Covid-19 /Ilha do Sal: Jovem empresária com foco no turismo interno para driblar a crise (c/áudio)

Espargos, 15 Ago (Inforpress) – A jovem empresária Hulda Rocha, proprietária da Agência de Viagens Malú Turismo e Serviços, no Sal, diz-se focada na viabilização do turismo interno, porque permitirá driblar a crise e alavancar as agências de viagens neste tempo de pandemia.

Hulda Rocha explicou, em entrevista à Inforpress, que a situação de pandemia da covid-19 fez com que todo o mercado do turismo ficasse parado, mas disse encarar este novo ciclo com “determinação e profissionalismo, já que é também uma oportunidade para explorar e descobrir outros campos e formas de sobrevivência.

“No mês de Abril tivemos grande quebra, com queda geral das vendas dado ao cancelamento dos voos. Temos acompanhado com muita atenção o evoluir da pandemia. Os tempos têm sido difíceis, já que as agências de viagem dependem do turismo, mas isso um dia há-de passar”, desabafou.

Considerando que os tempos maus ou menos bons também guiam para oportunidades, a jovem empresária diz-se, assim, focada no desenvolvimento do turismo interno, porque, conforme reiterou, pode ser uma das vias de sobrevivência das agências de viagens.

“Ainda bem que os voos domésticos, e os voos internacionais, essenciais, já começaram, o que dá algum alento. A Malú Turismo e Serviços trabalha mais com voos domésticos, daí pensar desenvolver um novo projecto centrado no turismo interno”, manifestou.

Uma empresária optimista por que, diante da pandemia da covid-19, em que também o País regista um número considerável de casos, Hulda Rocha diz que embora a nível mundial as viagens estão temporariamente desaconselhadas “há que se virar”.

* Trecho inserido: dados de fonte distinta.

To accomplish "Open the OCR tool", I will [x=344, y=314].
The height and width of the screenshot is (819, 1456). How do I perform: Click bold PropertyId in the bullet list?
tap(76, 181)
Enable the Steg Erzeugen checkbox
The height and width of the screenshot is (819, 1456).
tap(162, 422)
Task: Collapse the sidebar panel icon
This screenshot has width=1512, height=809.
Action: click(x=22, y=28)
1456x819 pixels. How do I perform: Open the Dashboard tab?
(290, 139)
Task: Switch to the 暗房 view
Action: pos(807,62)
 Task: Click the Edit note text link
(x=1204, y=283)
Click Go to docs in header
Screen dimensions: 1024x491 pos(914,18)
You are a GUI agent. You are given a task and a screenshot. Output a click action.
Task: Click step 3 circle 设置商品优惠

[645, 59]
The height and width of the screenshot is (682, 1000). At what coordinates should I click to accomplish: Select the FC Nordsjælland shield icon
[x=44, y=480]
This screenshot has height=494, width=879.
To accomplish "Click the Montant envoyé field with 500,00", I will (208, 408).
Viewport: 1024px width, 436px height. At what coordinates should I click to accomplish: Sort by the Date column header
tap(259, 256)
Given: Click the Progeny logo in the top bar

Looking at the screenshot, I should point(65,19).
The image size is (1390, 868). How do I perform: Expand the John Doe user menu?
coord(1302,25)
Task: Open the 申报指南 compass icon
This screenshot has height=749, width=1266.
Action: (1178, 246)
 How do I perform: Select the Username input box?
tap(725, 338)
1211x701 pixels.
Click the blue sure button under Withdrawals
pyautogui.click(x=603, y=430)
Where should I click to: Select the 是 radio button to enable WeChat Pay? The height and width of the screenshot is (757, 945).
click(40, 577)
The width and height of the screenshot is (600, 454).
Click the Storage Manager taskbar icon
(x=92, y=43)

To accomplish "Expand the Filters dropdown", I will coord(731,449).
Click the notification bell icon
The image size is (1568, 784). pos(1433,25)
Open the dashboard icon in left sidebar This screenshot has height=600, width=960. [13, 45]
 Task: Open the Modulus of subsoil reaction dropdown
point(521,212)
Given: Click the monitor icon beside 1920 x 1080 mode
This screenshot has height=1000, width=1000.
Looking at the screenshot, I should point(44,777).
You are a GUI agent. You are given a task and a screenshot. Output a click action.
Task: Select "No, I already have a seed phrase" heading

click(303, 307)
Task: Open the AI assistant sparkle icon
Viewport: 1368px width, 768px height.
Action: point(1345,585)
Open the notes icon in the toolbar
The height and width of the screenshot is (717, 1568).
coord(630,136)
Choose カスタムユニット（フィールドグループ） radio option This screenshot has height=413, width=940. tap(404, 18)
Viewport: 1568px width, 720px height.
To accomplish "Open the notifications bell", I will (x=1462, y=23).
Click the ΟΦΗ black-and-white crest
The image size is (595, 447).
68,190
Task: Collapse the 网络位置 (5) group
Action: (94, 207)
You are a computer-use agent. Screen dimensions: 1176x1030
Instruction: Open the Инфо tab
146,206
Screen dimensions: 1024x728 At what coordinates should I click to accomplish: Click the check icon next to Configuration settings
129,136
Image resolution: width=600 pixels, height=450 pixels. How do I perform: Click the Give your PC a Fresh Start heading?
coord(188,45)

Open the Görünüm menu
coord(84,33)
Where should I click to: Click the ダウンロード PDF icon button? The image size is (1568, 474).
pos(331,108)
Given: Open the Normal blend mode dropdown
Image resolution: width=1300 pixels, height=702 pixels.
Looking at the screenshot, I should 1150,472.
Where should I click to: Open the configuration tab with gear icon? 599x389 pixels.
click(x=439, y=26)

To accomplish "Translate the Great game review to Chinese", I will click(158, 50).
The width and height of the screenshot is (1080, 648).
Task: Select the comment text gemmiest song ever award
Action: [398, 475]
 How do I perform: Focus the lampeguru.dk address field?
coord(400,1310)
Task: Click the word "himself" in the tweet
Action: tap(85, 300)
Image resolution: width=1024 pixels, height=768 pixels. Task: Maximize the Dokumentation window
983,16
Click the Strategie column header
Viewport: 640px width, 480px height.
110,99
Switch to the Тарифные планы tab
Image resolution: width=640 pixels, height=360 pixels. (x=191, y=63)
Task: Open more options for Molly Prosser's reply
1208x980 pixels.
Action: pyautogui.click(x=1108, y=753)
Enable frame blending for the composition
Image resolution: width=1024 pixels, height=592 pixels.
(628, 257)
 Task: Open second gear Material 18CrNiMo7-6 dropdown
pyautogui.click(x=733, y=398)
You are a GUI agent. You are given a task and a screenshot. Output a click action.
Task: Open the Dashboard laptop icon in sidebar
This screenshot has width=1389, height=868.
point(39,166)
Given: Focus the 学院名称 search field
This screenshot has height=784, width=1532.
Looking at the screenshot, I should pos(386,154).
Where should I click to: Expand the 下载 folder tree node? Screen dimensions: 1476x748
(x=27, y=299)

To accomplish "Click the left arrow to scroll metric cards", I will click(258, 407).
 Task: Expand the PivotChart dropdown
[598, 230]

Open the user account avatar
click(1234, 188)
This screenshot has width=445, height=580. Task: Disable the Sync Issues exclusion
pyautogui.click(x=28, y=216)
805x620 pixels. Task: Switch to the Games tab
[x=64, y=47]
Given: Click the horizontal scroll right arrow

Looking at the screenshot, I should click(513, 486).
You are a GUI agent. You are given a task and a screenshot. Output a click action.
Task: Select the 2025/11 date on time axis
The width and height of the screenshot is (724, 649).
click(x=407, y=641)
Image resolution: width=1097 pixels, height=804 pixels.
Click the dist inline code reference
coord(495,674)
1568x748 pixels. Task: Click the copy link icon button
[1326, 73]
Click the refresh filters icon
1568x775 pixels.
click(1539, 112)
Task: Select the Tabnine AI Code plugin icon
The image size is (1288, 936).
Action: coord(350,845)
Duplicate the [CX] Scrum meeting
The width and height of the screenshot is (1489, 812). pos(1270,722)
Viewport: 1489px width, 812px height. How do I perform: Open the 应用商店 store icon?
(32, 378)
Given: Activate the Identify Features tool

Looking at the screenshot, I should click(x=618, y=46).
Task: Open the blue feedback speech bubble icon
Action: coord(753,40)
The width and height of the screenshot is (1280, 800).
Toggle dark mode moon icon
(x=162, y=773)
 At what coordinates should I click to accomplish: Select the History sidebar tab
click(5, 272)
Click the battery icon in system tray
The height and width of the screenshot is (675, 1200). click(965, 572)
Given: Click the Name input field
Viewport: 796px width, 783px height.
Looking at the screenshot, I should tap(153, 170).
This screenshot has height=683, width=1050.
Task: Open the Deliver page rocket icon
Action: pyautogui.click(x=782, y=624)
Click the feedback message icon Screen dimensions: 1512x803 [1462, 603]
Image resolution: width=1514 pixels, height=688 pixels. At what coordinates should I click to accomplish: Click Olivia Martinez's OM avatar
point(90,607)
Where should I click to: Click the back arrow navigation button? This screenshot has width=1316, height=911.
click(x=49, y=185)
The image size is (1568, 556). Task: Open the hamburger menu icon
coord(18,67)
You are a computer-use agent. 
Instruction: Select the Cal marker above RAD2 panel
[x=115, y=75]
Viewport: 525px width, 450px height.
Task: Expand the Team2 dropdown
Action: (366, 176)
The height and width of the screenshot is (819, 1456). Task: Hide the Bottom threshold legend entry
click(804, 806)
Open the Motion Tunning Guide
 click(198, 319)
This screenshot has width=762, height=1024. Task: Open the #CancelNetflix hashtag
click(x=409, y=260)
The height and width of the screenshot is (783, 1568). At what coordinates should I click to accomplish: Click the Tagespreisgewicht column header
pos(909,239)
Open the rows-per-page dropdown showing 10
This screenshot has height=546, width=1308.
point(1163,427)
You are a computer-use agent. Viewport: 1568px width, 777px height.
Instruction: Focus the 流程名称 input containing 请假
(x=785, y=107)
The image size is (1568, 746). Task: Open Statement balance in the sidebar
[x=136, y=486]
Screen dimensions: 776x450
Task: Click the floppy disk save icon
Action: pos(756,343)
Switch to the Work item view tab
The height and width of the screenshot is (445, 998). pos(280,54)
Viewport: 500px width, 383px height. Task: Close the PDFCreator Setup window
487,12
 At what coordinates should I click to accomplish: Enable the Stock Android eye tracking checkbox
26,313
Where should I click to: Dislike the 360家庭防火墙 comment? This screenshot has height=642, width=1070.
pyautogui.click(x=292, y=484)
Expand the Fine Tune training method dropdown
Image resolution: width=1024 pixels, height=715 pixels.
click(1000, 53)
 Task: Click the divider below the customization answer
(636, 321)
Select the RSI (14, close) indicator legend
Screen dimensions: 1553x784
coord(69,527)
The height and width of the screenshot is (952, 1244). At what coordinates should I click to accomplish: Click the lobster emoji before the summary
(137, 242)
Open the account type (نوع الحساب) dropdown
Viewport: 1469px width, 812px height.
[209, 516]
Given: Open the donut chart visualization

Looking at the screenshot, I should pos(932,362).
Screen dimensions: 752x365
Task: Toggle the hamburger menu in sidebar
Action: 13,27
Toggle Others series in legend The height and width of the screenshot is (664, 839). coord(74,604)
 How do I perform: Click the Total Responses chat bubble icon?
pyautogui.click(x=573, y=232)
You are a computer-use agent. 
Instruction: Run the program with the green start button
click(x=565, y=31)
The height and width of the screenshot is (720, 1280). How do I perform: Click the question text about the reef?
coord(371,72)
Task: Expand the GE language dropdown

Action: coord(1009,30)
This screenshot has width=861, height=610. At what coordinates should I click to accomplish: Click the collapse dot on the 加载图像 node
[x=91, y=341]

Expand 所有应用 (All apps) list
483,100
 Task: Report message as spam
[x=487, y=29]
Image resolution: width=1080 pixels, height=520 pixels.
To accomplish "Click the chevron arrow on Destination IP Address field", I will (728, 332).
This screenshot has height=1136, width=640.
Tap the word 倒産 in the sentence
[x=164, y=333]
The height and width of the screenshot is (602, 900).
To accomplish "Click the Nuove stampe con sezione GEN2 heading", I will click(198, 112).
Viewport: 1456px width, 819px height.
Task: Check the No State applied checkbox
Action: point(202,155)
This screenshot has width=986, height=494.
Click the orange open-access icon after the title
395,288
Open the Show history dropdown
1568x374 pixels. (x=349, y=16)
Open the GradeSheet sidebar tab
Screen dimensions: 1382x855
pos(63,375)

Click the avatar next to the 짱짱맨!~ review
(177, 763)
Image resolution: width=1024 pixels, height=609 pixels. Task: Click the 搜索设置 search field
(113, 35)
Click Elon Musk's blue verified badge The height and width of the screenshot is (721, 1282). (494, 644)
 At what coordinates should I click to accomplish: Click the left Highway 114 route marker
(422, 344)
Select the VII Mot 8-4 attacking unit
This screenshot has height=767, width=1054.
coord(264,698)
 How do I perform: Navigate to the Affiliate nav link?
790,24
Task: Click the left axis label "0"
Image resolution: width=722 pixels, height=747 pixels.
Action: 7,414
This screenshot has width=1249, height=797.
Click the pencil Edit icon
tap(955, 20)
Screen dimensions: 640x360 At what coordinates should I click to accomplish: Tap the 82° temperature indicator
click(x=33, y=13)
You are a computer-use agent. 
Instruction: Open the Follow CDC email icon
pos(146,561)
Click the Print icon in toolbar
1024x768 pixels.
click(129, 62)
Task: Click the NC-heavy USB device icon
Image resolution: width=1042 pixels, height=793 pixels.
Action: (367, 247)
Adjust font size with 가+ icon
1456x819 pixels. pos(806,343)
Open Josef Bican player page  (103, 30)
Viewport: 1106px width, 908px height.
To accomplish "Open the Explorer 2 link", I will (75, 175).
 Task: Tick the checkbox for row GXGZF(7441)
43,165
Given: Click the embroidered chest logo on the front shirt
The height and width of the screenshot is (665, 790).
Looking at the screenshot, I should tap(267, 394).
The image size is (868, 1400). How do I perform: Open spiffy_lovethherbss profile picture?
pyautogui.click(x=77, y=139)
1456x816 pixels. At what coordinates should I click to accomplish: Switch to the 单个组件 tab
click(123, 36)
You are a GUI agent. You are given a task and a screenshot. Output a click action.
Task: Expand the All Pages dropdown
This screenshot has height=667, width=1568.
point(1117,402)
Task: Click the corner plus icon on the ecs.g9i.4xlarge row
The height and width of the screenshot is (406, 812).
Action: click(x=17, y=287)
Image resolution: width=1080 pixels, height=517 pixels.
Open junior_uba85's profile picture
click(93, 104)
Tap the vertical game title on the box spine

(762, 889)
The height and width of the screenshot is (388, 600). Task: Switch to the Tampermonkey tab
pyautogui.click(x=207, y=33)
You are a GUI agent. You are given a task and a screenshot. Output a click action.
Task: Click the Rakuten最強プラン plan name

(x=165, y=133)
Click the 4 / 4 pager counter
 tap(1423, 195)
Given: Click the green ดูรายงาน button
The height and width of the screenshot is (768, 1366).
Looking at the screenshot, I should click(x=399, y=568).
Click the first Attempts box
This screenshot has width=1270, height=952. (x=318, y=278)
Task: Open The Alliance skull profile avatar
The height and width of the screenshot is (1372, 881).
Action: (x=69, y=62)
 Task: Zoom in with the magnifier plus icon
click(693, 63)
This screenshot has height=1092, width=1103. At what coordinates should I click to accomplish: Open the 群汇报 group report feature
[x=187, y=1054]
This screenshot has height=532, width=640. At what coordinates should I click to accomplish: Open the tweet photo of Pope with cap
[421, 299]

“Ser persistente, não deixar de sonhar, mormente desistir, procurar outros voos, como por exemplo, fazer turismo interno, de forma responsável, respeitando a saúde e a segurança dos outros”, sublinhou.

“Através do turismo interno podemos descobrir os encantos do nosso país, muitas coisas interessantes, lugares bonitos, e mesmo exóticos. No início vai ser difícil, tendo em conta a conjuntura, muitas pessoas estão com medo, receio de viajar (…) mas temos tido bastante procura depois da reabertura dos voos”, considerou.

E tendo em conta que a base de venda da Malú Turismo e Serviços é nacional, a empresária diz que vai apostar no turismo interno para não só sobrevivência da agência, como disse, mas fazer também com que os cabo-verdianos conheçam e desfrutam desse destino turístico “maravilhoso” que é Cabo Verde.

“Nessa incerteza do tempo de retoma do turismo, o que a gente deve fazer, é focar no turismo nacional, que poderá ser uma salvação para as agências de viagens, particularmente os que trabalham, directamente, com estrangeiros. Mas para isso há que estabelecer parcerias com as companhias aéreas e hotéis, criar pacotes (…)”, explicou, desafiando os cabo-verdianos a experimentarem fazer “férias de sonho” dentro do país.

“Cabo Verde tem paisagens bonitas, e além de sol e praia, podemos fazer turismo de montanha, turismo cultural. Neste momento, estar perto de casa também é uma alternativa boa. Uma oportunidade para conhecer os cantos e encantos das diferentes ilhas do arquipélago. Programem as vossas férias no território nacional”, instigou a jovem empresária.

“Esta pandemia veio nos ensinar muita coisa. Para sermos mais humildes, tolerantes, compreensíveis e ajudar uns aos outros, particularmente os mais necessitados. Serviu de uma aprendizagem”, enfatizou, concluindo.